Both sets of critics have a point, and yet at the same time, both are making criticisms of expediency that elide the impossible complexity of this situation. If we are actually going to defeat this Islamic State, a little more patience and honesty are going to be required.

I was on Tamron Hall’s MSNBC show Monday, and she played a clip of Peter King, the Long Island Republican congressman who well articulates the hawkish critique from the right. You’ve heard it many times: that Obama dilly-dallied for two years ago and should have been arming the Syria rebels before, or all this never would have happened.

King could be right. With some reservations, I have basically agreed with the King/Hillary Clinton position.
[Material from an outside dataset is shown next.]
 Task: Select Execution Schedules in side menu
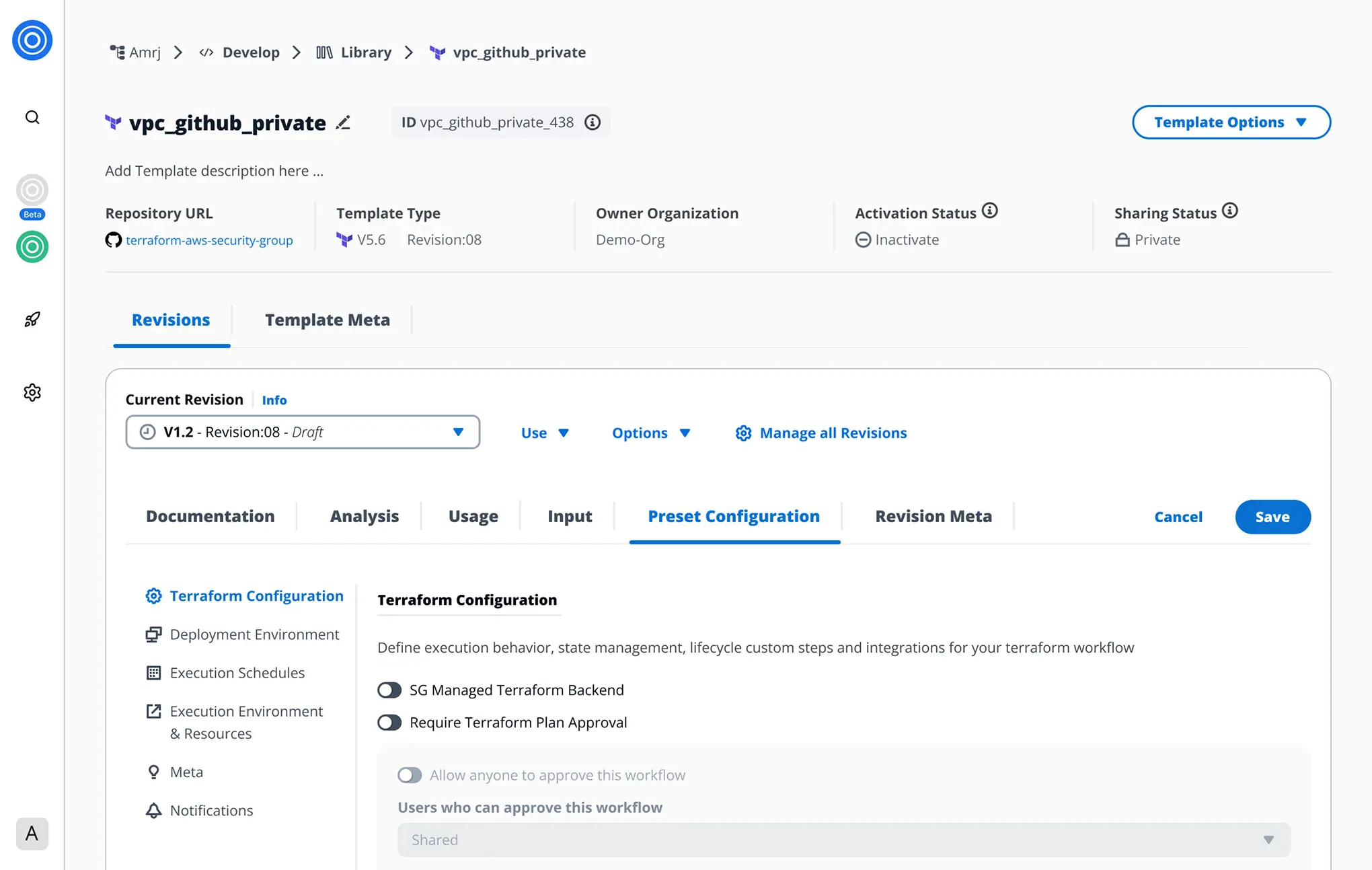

In August 2013, I wrote that bombing Syria (this was after news hit of the chemical attacks) was very risky but defensible and maybe inevitable. So I get King’s argument. Where I differ with him is that he isn’t, you know, God, and thus he can’t possibly know what would have happened if Obama had armed the rebels in 2012. So while it’s possible that King is right, there’s also a chance that we just could have ended up arming ISIS and Jabhat al-Nusra, and the situation might have been worse.
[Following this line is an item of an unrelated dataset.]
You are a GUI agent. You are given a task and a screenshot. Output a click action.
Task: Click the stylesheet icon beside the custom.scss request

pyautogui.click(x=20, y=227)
But here’s the reality that King’s position ignores: American public opinion. At the time of the chemical weapons story last August, when Obama was considering a short bombing campaign in Syria, public opinion was strongly against it. A president can’t just go around ignoring that on a matter of war. As to the question of arming the rebels, there was probably no strong public sentiment one way or the others, so a King might argue that Obama could have shaped public opinion in a favorable direction there. That is possible. But it’s also possible that if Obama had made a big deal about explaining to the American public where Syria is and who Bashar al-Assad is and who these rebels are and what the plan was, that public might well have said no dice, buster, not our fight.